▶ Supplied passage:
- - - - - - -

Hello,
When using icount with shift, virtual time is defined as icount << N.
However, qemu_clock_get_ns simply returns cpu_get_icount, thereby returning
icount instead of icount << N.
If you check the qemu/util/qemu-timer.c file you will find the following
function:
597: int64_t qemu_clock_get_ns(QEMUClockType type)
598: {
....
602: switch (type) {
....
606: case QEMU_CLOCK_VIRTUAL:
607: if (use_icount) {
608: return cpu_get_icount();
Now on line 606, in case we requested QEMU_CLOCK_VIRTUAL, and we are using
icount, the value of cpu_get_icount(); will be returned.
However if I understand correctly, in order to convert icount to ns, you
must take into account the icount shift -- as defined in the documentation:
"The virtual cpu will execute one instruction every 2^N ns of virtual
time.".
Therefor, the correct value to return would be
cpu_icount_to_ns(cpu_get_icount()), where cpu_icount_to_ns is defined in
cpus.c:
296: int64_t cpu_icount_to_ns(int64_t icount)
297: {
298: return icount << icount_time_shift;
299: }
Best Regards,
Humberto "SilverOne" Carvalho

- - - - - - -

▶ Information shown:
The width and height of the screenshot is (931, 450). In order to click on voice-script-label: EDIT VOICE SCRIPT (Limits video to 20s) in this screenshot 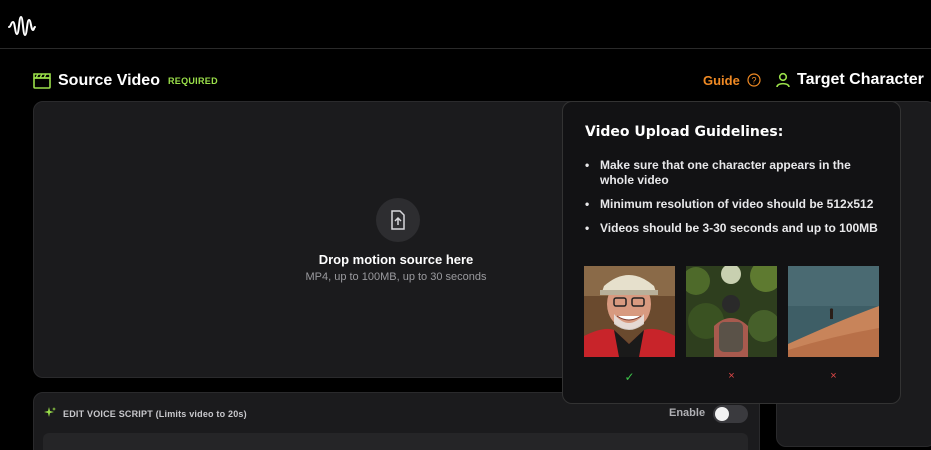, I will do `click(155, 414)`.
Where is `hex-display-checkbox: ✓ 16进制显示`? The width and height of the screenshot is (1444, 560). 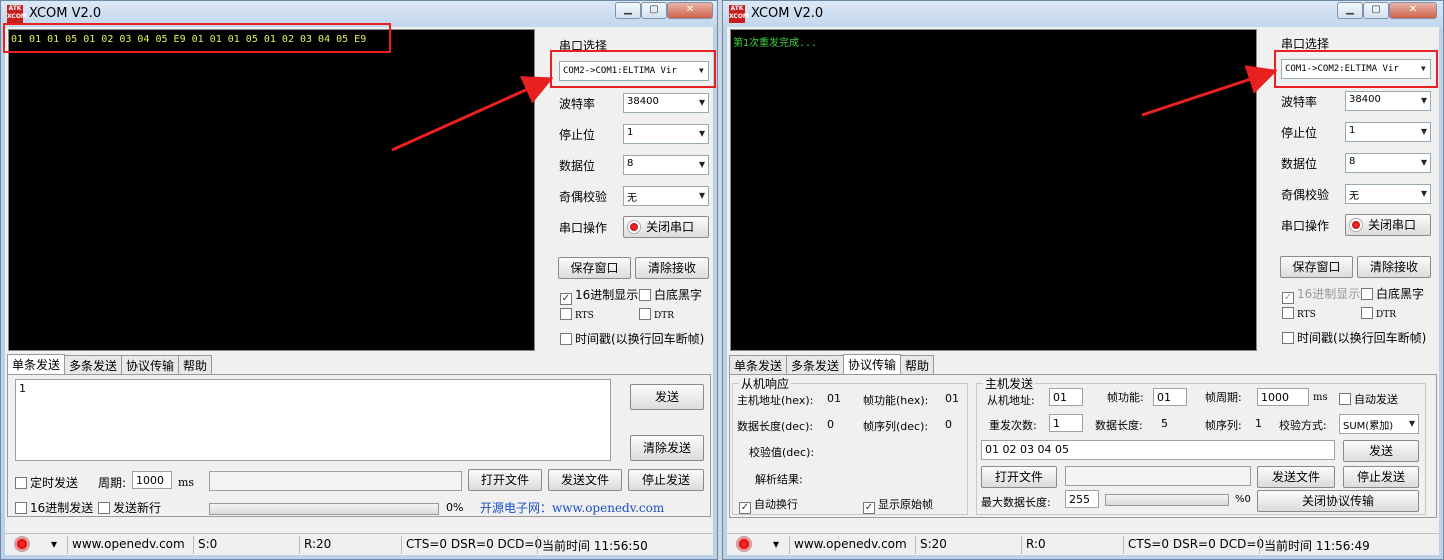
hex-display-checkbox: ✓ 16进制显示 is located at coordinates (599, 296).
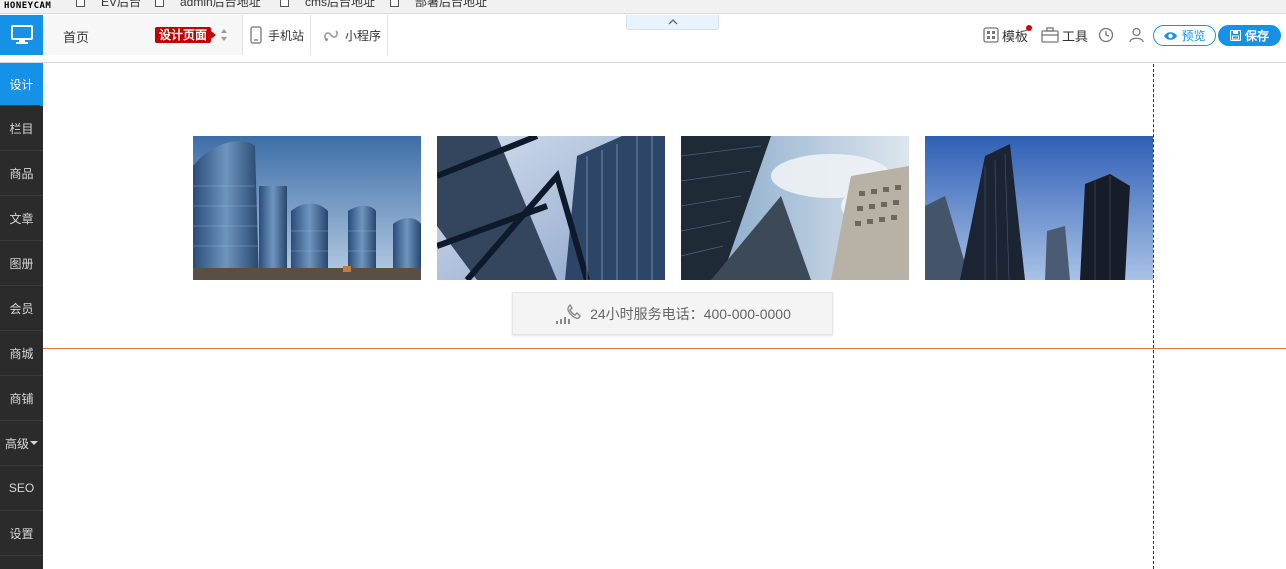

- - - - - - -

▶ Requirement 1: According to the QEMU clock post, which file defines cpu_icount_to_ns?
▶ Requirement 2: Set down the stretch of the QEMU clock post from "Therefor, the correct" through "int64_t cpu_icount_to_ns(int64_t icount)", word for word.

▶ Exercise response 1: cpus.c

▶ Exercise response 2:
Therefor, the correct value to return would be
cpu_icount_to_ns(cpu_get_icount()), where cpu_icount_to_ns is defined in
cpus.c:
296: int64_t cpu_icount_to_ns(int64_t icount)